There is no existing federal program that makes IVF universally free; coverage for IVF is currently a patchwork of state insurance mandates, employer plans, and out-of-pocket payments. Achieving 'free' IVF at scale would typically require new federal legislation, major changes to federal program benefit design, or targeted federal funding and would occur against a politically contentious backdrop over reproductive-health policy and federal spending priorities.
Market prices on this contract summarize traders' expectations about whether the contract's resolution criteria will be met by the platform's stated deadline. To interpret prices correctly, first read the Kalshi contract text for the precise definition of 'make IVF free' and the platform's resolution rules and closing date.
Resolution depends on the contract's wording.

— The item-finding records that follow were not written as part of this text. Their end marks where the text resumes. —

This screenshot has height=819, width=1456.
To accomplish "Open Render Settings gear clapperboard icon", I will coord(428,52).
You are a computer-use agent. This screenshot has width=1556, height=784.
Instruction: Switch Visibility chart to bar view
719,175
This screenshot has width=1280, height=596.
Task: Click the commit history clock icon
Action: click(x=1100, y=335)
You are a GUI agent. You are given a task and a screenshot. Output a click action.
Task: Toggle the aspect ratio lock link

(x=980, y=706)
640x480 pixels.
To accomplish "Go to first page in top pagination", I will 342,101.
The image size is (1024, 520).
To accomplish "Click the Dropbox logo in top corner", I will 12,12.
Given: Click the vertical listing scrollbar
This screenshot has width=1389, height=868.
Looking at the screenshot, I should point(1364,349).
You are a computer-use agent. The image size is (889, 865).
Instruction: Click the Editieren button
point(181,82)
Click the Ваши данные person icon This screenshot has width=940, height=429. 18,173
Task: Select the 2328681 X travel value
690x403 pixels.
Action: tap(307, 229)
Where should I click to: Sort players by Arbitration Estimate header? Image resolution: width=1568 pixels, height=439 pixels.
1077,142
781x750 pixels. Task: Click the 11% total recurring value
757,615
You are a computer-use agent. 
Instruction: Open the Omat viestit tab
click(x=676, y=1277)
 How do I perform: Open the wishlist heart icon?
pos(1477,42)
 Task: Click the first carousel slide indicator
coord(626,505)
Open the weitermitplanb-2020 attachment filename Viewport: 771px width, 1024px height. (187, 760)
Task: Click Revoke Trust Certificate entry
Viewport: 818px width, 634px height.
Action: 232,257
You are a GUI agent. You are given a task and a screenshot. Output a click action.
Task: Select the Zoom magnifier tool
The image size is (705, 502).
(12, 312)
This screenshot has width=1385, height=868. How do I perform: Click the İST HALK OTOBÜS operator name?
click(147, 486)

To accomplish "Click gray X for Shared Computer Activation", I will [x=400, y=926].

Common interpretations require a federal action or program that eliminates out-of-pocket IVF costs for the populations specified in the contract; partial measures or state-level programs may or may not qualify depending on the contract text, so check the Kalshi resolution criteria.
It depends on scope: an executive order can direct federal agencies and potentially change coverage for federal programs (for example, federal employee benefits), but it cannot unilaterally fund large-scale new entitlements without appropriations; whether an executive order satisfies the contract will hinge on the contract’s definition of the required action.
If the contract counts federal program changes that eliminate costs for beneficiaries, then a federal Medicaid policy change or federal funding that covers IVF costs for eligible enrollees could qualify; however, many Medicaid changes require Congressional action or state implementation, so check whether the contract requires universal-free coverage or coverage limited to specific groups.
There has not been a federal program that universally makes IVF free for all Americans; some countries provide public funding for IVF and several U.S. states mandate insurer coverage for fertility treatment, but a nationwide federal 'free IVF' program has not been enacted.
Key actors include the President, Congress (House and Senate majorities and appropriations committees), HHS and CMS officials (for program rules), state governments and insurers (for coverage implementation), advocacy groups and lobbyists, and federal courts that could review legal challenges; the specific mix depends on the mechanism that would be used to make IVF free.